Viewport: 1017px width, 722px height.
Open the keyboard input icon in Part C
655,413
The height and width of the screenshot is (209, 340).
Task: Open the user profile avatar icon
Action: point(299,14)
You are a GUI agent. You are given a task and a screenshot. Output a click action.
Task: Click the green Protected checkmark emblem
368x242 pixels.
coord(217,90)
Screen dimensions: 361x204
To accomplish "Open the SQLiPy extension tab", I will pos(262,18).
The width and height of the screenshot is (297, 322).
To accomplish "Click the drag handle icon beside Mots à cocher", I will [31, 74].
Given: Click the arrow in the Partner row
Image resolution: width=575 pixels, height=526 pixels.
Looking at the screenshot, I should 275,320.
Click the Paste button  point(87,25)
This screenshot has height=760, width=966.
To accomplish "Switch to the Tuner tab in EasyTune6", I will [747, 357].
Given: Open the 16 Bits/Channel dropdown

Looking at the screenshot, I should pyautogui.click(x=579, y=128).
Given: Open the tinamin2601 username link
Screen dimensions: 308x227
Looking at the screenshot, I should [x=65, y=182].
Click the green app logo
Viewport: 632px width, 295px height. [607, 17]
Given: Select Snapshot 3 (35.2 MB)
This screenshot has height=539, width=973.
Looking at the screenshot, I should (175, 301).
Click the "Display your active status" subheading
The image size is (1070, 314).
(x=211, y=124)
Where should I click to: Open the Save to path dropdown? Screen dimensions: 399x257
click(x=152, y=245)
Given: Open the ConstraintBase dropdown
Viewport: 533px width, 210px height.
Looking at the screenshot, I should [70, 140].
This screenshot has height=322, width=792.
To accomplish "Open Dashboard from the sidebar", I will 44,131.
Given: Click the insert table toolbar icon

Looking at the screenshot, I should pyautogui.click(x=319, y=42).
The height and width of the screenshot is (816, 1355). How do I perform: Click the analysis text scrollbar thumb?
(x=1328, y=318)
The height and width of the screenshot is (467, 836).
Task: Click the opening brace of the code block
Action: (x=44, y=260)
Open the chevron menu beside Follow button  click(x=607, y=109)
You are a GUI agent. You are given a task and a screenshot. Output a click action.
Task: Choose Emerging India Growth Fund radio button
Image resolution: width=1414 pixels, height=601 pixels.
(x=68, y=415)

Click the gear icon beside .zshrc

+++

*Directions for this task:* Copy every one of the records above, line for line and without any changes.

*Correct answer:*
Viewport: 1017px width, 722px height.
Open the keyboard input icon in Part C
655,413
The height and width of the screenshot is (209, 340).
Task: Open the user profile avatar icon
Action: point(299,14)
You are a GUI agent. You are given a task and a screenshot. Output a click action.
Task: Click the green Protected checkmark emblem
368x242 pixels.
coord(217,90)
Screen dimensions: 361x204
To accomplish "Open the SQLiPy extension tab", I will pos(262,18).
The width and height of the screenshot is (297, 322).
To accomplish "Click the drag handle icon beside Mots à cocher", I will [31, 74].
Given: Click the arrow in the Partner row
Image resolution: width=575 pixels, height=526 pixels.
Looking at the screenshot, I should 275,320.
Click the Paste button  point(87,25)
This screenshot has height=760, width=966.
To accomplish "Switch to the Tuner tab in EasyTune6", I will [747, 357].
Given: Open the 16 Bits/Channel dropdown

Looking at the screenshot, I should pyautogui.click(x=579, y=128).
Given: Open the tinamin2601 username link
Screen dimensions: 308x227
Looking at the screenshot, I should [x=65, y=182].
Click the green app logo
Viewport: 632px width, 295px height. [607, 17]
Given: Select Snapshot 3 (35.2 MB)
This screenshot has height=539, width=973.
Looking at the screenshot, I should (175, 301).
Click the "Display your active status" subheading
The image size is (1070, 314).
(x=211, y=124)
Where should I click to: Open the Save to path dropdown? Screen dimensions: 399x257
click(x=152, y=245)
Given: Open the ConstraintBase dropdown
Viewport: 533px width, 210px height.
Looking at the screenshot, I should [70, 140].
This screenshot has height=322, width=792.
To accomplish "Open Dashboard from the sidebar", I will 44,131.
Given: Click the insert table toolbar icon

Looking at the screenshot, I should pyautogui.click(x=319, y=42).
The height and width of the screenshot is (816, 1355). How do I perform: Click the analysis text scrollbar thumb?
(x=1328, y=318)
The height and width of the screenshot is (467, 836).
Task: Click the opening brace of the code block
Action: (x=44, y=260)
Open the chevron menu beside Follow button  click(x=607, y=109)
You are a GUI agent. You are given a task and a screenshot. Output a click action.
Task: Choose Emerging India Growth Fund radio button
Image resolution: width=1414 pixels, height=601 pixels.
(x=68, y=415)

Click the gear icon beside .zshrc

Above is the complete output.